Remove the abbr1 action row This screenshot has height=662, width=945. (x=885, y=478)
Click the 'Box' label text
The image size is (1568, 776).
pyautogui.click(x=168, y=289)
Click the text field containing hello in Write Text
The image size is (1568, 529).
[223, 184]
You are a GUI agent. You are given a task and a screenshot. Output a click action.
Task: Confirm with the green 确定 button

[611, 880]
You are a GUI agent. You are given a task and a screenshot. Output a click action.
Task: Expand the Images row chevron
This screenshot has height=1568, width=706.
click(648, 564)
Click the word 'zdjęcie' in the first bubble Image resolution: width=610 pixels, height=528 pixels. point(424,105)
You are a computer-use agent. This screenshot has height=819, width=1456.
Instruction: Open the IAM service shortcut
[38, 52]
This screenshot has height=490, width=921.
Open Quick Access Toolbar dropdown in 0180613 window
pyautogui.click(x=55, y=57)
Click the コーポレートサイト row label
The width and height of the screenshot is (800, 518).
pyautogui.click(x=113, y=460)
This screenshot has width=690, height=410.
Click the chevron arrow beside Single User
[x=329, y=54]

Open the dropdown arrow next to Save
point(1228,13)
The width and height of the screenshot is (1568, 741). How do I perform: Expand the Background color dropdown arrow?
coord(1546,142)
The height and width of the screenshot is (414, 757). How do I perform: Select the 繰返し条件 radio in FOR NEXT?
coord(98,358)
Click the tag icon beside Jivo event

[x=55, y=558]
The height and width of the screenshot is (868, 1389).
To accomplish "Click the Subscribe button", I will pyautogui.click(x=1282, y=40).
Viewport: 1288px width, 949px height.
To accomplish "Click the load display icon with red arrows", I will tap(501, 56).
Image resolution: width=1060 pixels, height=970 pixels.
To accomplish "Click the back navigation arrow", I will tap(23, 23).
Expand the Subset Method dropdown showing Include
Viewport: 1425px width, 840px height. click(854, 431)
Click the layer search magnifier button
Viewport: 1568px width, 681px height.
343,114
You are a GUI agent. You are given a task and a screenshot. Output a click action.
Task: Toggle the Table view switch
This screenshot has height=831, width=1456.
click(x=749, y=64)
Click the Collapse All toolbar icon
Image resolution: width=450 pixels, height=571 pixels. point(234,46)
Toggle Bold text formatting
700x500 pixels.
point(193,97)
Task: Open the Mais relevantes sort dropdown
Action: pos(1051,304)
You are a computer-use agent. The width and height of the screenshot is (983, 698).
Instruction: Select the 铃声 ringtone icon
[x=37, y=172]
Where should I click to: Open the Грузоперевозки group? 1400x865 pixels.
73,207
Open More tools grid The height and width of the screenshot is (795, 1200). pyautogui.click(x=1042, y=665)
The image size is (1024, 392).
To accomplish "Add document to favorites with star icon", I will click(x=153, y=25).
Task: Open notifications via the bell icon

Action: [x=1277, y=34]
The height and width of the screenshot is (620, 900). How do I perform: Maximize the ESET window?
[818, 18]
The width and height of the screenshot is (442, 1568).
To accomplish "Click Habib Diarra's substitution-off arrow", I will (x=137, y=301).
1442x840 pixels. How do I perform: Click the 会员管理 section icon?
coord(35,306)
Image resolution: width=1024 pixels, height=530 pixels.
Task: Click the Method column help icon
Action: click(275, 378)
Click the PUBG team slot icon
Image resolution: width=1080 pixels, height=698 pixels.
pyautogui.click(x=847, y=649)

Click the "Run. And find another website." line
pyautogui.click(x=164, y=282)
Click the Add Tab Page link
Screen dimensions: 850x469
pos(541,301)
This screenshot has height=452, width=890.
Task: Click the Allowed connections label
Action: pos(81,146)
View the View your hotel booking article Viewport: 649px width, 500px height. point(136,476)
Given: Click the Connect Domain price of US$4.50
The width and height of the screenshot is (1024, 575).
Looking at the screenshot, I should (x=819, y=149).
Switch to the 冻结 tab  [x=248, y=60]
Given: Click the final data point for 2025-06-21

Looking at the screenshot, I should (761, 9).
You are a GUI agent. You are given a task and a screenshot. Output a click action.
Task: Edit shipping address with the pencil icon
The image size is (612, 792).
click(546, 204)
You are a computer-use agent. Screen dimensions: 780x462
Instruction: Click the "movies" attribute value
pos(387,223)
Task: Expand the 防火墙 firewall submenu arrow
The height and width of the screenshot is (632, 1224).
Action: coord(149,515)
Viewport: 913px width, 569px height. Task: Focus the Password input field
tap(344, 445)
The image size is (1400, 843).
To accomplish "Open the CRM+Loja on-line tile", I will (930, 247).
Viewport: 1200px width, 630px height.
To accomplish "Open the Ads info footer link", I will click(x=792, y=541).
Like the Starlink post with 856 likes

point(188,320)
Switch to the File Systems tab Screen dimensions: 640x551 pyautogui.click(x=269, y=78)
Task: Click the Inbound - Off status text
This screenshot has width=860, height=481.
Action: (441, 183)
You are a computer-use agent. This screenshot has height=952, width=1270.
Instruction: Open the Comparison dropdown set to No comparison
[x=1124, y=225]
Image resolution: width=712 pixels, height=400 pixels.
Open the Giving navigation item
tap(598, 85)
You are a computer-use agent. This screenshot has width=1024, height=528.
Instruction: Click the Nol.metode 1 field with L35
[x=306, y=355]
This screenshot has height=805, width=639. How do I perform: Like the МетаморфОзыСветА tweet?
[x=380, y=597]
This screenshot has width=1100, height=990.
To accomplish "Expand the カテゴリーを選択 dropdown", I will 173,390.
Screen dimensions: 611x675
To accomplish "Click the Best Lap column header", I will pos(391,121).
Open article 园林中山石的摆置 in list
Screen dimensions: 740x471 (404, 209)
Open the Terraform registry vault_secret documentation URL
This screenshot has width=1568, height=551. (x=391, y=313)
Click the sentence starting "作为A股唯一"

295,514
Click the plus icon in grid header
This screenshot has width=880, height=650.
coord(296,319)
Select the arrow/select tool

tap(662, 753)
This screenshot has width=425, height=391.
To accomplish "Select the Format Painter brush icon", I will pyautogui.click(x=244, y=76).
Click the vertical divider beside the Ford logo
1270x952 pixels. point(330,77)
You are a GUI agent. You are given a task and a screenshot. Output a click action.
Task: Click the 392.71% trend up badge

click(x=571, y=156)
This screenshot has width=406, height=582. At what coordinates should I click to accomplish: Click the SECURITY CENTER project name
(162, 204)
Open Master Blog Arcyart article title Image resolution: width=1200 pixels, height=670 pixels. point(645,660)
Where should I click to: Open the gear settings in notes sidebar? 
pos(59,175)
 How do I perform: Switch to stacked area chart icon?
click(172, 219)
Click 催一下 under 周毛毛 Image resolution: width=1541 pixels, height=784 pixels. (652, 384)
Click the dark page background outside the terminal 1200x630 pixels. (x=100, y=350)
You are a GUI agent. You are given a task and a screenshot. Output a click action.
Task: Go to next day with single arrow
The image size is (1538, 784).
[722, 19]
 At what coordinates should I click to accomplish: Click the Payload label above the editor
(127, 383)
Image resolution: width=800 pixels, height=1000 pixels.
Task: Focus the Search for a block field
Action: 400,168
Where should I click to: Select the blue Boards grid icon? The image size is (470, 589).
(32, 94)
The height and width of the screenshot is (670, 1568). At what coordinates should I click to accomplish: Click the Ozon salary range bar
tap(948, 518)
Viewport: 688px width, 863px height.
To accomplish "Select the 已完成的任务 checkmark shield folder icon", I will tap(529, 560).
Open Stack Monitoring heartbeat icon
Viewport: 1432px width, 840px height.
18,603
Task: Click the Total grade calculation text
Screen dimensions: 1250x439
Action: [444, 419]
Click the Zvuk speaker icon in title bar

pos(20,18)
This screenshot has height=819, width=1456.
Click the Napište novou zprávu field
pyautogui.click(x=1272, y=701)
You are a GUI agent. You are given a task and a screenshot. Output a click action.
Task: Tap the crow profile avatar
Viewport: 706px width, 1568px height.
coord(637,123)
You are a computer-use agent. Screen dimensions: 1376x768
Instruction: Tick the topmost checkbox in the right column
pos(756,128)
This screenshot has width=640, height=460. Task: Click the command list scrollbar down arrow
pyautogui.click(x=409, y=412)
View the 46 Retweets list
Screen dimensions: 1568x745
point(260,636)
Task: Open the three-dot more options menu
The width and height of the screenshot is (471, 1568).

·····

| What the task asks |
Copy the data from the line with "And find another" to the line with "click(546, 204)", both included, keeping every character the same.

| Full output |
Click the "Run. And find another website." line
pyautogui.click(x=164, y=282)
Click the Add Tab Page link
Screen dimensions: 850x469
pos(541,301)
This screenshot has height=452, width=890.
Task: Click the Allowed connections label
Action: pos(81,146)
View the View your hotel booking article Viewport: 649px width, 500px height. point(136,476)
Given: Click the Connect Domain price of US$4.50
The width and height of the screenshot is (1024, 575).
Looking at the screenshot, I should (x=819, y=149).
Switch to the 冻结 tab  [x=248, y=60]
Given: Click the final data point for 2025-06-21

Looking at the screenshot, I should (761, 9).
You are a GUI agent. You are given a task and a screenshot. Output a click action.
Task: Edit shipping address with the pencil icon
The image size is (612, 792).
click(546, 204)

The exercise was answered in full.